偶然、図書館で見つけたこの本を持ち帰ったことで、『パンセ』の一部をあらためて垣間見ることができました。うわさには聞いていましたが、パスカルは当時としてかなりハイレベルな思考をもった人物だったのですね。まるで、レオナルド・ダビンチのようにマルチな才能を有していたことは、奇跡の人と言えます。
パスカルの時代(1623~1662年)と、現代の2009年とでは、およそ350年間の時間経過があります。その間に、科学は飛躍的な発達を遂げパスカルの当時からすれば、パスカルが卒倒するような科学の世界が現在にあるのです。それなのに多くの現代人ひとりひとりは、パスカルのように深く物事を考える姿勢を持ち合わせていないのには不思議な感じがします。
吉永氏は、時々脱線して面白い話を添えてくれますが、現代物理学に関する話の中で量子力学の不確定性原理について述べているところで、「・・・これをトンネル効果といい、この現象のおかげでみなさんはパソコンのゲームや携帯を楽しむことができるのです。」と、書かれていましたが、これは誤った飛躍した書き方ですね。
『トンネル効果』は、江崎玲於奈博士がソニー在職中に偶然、不良ダイオード(不純物の多い)を計測中に発見した現象であることは、みなさんご承知の通りです。(これで、ノーベル物理学賞をもらったのですから)、それで、この『トンネル効果』を活用したダイオードが 『エサキダイオード』 と言われるものですが、当時、大学生だった頃にこの『エサキダイオード』を用いた電子回路を組む時に、実際あまり役に立たないデバイスであることがわかったのです。
発信回路に使った事例が専門書にありましたが、あまり感心したものではありませんでした。つまり、『エサキダイオード』 は、その量子力学としての説明的意義は大いにありましたが、実用としては皆無だったのです。実用的なダイオードといえば、順方向ダイオードか、ツェナーダイオード(定電圧ダイオード)が主流でした。
その点、中村修二氏が発明された『青色発光ダイオード』は、とてつもなく電子機器業界のデバイスとして貢献しています。その生産金額は天井知らずですね。しかし、中村氏はノーベル賞を未だにもらえていません。何故でしょう?話がずれてきましたが、こうした内容ですので 『トンネル効果』 は、現代物理学においてはひとつの発見でしたが、電子機器産業には直接的影響を与えていませんし、そうした応用デバイスによる民生機器の開発には貢献をしていません。

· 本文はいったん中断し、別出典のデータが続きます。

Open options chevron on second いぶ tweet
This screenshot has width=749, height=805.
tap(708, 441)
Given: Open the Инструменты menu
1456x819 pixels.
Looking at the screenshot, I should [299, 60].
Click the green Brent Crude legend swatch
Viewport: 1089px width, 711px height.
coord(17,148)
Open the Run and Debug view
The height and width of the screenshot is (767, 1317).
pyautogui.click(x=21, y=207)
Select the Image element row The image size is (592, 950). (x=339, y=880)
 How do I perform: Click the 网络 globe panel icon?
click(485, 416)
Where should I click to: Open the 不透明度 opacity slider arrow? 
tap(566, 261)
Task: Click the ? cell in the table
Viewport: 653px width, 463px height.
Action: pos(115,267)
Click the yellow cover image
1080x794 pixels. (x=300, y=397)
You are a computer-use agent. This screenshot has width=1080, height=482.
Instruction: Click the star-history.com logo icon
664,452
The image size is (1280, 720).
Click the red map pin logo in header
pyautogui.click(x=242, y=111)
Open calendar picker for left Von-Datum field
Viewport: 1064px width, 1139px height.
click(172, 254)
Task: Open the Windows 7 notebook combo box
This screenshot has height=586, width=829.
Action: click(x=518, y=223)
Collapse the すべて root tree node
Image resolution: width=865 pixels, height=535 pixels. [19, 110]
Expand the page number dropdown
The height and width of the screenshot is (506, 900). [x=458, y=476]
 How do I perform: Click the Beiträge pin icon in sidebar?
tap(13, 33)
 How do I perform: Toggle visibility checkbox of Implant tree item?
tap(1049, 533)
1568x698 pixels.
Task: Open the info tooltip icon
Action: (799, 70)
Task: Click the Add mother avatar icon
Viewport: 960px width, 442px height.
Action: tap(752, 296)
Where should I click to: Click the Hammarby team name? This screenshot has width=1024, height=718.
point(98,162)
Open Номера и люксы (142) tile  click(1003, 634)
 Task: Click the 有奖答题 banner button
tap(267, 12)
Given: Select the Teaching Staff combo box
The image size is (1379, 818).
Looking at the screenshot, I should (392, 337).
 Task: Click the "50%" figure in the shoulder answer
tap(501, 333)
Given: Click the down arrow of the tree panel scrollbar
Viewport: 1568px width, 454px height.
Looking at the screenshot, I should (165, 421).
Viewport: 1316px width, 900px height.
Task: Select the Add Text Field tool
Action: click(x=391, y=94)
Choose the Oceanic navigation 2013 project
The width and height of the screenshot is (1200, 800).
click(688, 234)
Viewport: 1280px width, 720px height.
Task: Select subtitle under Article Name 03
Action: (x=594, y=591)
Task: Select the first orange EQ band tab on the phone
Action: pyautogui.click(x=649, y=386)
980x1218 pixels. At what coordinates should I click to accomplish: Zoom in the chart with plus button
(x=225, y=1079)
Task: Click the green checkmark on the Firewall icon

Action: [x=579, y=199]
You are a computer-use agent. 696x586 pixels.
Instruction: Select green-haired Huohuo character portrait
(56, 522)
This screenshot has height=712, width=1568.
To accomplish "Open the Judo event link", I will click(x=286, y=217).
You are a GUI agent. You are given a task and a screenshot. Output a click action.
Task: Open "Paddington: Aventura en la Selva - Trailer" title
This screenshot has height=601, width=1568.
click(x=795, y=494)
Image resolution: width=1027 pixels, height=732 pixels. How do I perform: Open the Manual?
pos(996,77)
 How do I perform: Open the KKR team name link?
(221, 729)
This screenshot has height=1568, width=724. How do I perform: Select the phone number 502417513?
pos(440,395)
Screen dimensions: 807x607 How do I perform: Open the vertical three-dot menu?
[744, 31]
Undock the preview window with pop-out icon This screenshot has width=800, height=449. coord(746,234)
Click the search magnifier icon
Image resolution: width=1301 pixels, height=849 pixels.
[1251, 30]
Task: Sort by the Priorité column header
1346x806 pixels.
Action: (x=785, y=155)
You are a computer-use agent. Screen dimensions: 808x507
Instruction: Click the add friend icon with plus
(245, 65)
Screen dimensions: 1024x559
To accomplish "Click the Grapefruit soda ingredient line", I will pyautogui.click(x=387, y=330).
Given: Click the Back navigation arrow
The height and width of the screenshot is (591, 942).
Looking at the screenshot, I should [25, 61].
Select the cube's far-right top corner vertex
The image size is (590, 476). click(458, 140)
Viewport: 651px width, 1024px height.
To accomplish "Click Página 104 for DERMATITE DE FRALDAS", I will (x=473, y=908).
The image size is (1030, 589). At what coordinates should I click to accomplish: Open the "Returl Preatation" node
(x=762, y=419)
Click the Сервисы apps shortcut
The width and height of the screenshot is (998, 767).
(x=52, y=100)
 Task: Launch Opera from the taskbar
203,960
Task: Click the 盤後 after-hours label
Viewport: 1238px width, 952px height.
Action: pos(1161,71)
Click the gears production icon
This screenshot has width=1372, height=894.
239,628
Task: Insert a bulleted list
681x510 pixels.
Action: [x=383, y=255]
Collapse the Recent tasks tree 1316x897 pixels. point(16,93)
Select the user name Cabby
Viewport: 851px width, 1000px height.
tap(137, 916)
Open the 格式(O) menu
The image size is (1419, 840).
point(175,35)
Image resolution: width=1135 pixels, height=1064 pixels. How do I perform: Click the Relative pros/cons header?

ただ確かに、基礎科学の分野において貢献したことは間違いありませんので、強いて表現するなら「トンネル効果」の発見は、量子物理学に貢献し、よって応用科学技術の進歩につながった。というところでしょう。
書評を書くに当たって、専門外のことを書けば馬脚をあらわしますので、これは私も『他山の石』として肝に命じておかねばと思います。でも小生は、もともと素人ですから、逆に『馬脚』をお見せするのが売りかもしれません。
吉永氏は、パスカルを宗教人としてよりも数学者としてこの本で評価されています。それに対しては、まったく異議ありません。ただ 『パンセ』 の「無限と無、賭け」のところでは、神について神を信じるか否かは賭けである・・・といったところでは、当時と現代の相違があると思います。
この間、バラエティー番組で東大の宇宙物理学でもっともノーベル賞に近い人という紹介で出演された教授に、どこのバラエティーにもよくレギュラーで出演している磯野貴理さんが、「先生、人間は死んだらどうなるのでしょう?」といった素朴な質問をされました。するとその教授は冷ややかに「死んだら無くなるだけです。身体も単なる物質として自然に帰ります。」 と、答えられました。すると面白いことに、「それでは先生、魂はどうなるのです?」と、畳み掛けました。
先生曰く、「精神や心は単なる脳の中での化学反応ですから、無くなります。」と、笑って答えました。質問者は、「えぇー」と言ったため息をしました。もし、これを小林秀雄が聞いたら怒るだろうなと私自身、興味津々でテレビを見ていました。
現代の科学者は、量子力学を体得し、分子生物学などにも深く理解を持っています。ですから、こうした回答があっても当然なのかもしれません。しかし、現代の哲学者はまだその辺の決着がついていない方がおられるでしょう。あと、科学者でも未だにわからないことは、『サムシング・グレート』 が存在するか?だと思います。哲学では『神は死んだ』と、ニーチェが言っていますが、それは、人間が勝手に創り上げた宗教としての『神』であって、『サムシング・グレート』のことではないのです。
つまり、こうした精密な生物を誰が創ったのか?という疑問が科学者にはあります。ファイマンの著書を読めば、現代物理学者でさえ、そうした創造主に対する畏敬の念を抱いていることを知らされます。(ファイマンの著書は面白いですね)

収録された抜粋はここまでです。